Requirement –
Answer these questions using the excerpt on exosomal miR-99a-5p below:
(a) Which company supplied the antibody against fibronectin?
(b) From what tissue were the HPMCs isolated?
(c) What kit was used to check for mycoplasma contamination?

Excerpt –

####

Exosomal miR-99a-5p is elevated in sera of ovarian cancer patients and promotes cancer cell invasion by increasing fibronectin and vitronectin expression in neighboring peritoneal mesothelial cells

Dulbecco’s modified Eagle’s medium (DMEM) and Roswell Park Memorial Institute (RPMI) 1640 medium were obtained from Nacalai Tesque (Kyoto, Japan). Fetal bovine serum (FBS; #172012) was purchased from Sigma Aldrich (St. Louis, MO). Antibody against CD63 (#11–343-C025) was purchased from EXBIO (Prague, Czech Republic). Donkey anti-mouse IgG 10 nm gold (#ab39593) was purchased from Abcam (Cambridge, UK). Growth factor-reduced basement membrane protein (Matrigel; #356230) was purchased from Corning (New York, NY). Antibodies against vitronectin 65/75 (D-8; #sc-74,484) and fibronectin (EP5; #sc-8422) were purchased from Santa Cruz Biotechnology (Dallas, TX). Antibody against β-actin (#4967) was purchased from Cell Signaling Technology (Danvers, MA).

The HeyA8 cell line was generously provided by Dr. Anil Sood (MD Anderson Cancer Center, Houston, TX) in 2010 and the TYK-nu cell line was purchased from Health Science Research Resources Bank (JCRB0234.0; Osaka, Japan) in 2011. Cells were authenticated by short tandem repeat DNA profiling at Takara-Bio Inc. (Otsu, Japan) and were used for this study within 6 months of resuscitation. The IOSE cell line was generously provided by Dr. Masaki Mandai (Kyoto University, Kyoto, Japan) in 2013. Briefly, ovarian surface epithelial cells were collected from normal ovaries and transfected with SV40 large T antigen and human telomerase reverse transcriptase [9]. HPMCs were isolated from the omentum of patients undergoing surgery at Osaka University Hospital as previously described [10]. Written informed consent was obtained from each patient before surgery. Briefly, small pieces of omentum were trypsinized at 37 °C for 30 min and the cell-containing suspension was filtered through a 200-nm pore nylon mesh and centrifuged at 500×g for 5 min. The cells were cultured in RPMI 1640 supplemented with 20% FBS, 100 U/mL penicillin, and 100 μg/mL streptomycin and incubated at 5% CO₂ and saturated humidity at 37 °C. The cells were harvested during the second or third passage after primary culture for experiments. Mycoplasma contamination had been routinely checked using EZ-PCR Mycoplasma Test Kit (Biological Industries, Kibbutz Beit Haemek, Israel).

####

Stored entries
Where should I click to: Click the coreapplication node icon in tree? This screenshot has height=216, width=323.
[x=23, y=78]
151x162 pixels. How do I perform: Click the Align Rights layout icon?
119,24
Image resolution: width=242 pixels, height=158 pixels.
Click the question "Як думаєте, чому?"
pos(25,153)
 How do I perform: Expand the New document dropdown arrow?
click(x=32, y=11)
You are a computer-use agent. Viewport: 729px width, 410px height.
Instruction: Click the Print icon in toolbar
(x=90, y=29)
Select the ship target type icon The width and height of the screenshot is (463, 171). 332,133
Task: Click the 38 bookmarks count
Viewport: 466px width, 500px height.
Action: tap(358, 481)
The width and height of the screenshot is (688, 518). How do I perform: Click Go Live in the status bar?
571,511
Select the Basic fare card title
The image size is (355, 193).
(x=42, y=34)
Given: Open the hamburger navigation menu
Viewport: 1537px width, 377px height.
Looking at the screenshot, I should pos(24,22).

####

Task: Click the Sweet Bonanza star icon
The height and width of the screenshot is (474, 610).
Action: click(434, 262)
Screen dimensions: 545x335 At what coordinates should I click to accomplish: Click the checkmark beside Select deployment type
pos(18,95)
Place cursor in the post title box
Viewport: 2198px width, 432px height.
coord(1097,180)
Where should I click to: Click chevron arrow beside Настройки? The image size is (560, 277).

####

Exercise output –
(a) Santa Cruz Biotechnology (Dallas, TX)
(b) The omentum of patients undergoing surgery at Osaka University Hospital
(c) The EZ-PCR Mycoplasma Test Kit (Biological Industries, Kibbutz Beit Haemek, Israel)